Orbene, dallo statuto organico risulta che uno degli scopi dell'Istituto è "l'istruzione civile e religiosa" (art. 2) e che "gli insegnamenti sono affidati a Suore fornite dei necessari titoli e requisiti" ( art. 6). Dalla convenzione stipulata tra l'Istituto e l'ordine delle Suore di Carità si evince che l'attività dell'ente, rientrante nell'ambito delle finalità della religione cattolica, è svolta attraverso personale religioso appartenente a detto ordine, cui è affidata, tra l'altro, "la direzione e gestione interne dell'Istituto".
Deve quindi ritenersi verificata l'ipotesi prevista dal comma. 6 dell'art. 1 del citato decreto del Presidente del Consiglio dei Ministri, secondo il quale, ai fini del riconoscimento di cui al comma 3 sopra indicato, sono considerate istituzioni di ispirazione religiosa quelle per le quali ricorrano congiuntamente i seguenti elementi: a) attività istituzionale che persegua indirizzi religiosi o comunque inquadri l'opera di beneficenza ed assistenza nell'ambito di una più generale finalità religiosa;
b) collegamento dell'istituzione ad una confessione religiosa,
realizzato...attraverso la collaborazione di personale religioso come modo qualificante di gestione del servizio.

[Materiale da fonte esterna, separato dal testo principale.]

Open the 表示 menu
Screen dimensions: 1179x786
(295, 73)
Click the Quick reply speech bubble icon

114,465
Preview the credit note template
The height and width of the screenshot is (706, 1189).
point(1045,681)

Dalla natura privatistica dell'ente (peraltro già supposta, sin dal 1978, dal servizio ispettivo della direzione generale degli istituti di previdenza del Ministero del Tesoro, come da nota del 7 novembre 1978 in atti, dichiarativa della ritenuta non sussistenza dell'obbligo dell'ente di iscrivere il personale dipendente alla CPDEL) discende la natura evidentemente privatistica del rapporto di lavoro della IO e la necessaria devoluzione della relativa controversia alla giurisdizione del giudice ordinario. Deve quindi dichiararsi la giurisdizione del giudice ordinario in ordine alla controversia instaurata dalla IO nei confronti dell'Istituto Educativo Assistenziale Femminile della Stella. Quanto alle spese giudiziali, si ritengono sussistenti giusti motivi per la loro compensazione per l'intero processo.
P.Q.M.
La Corte dichiara la giurisdizione del giudice ordinario e compensa le spese dell'intero processo.
Così deciso in Roma, il 12 novembre 1998.
DEPOSITATO IN CANCELLERIA, IL 5 FEBBRAIO 1999.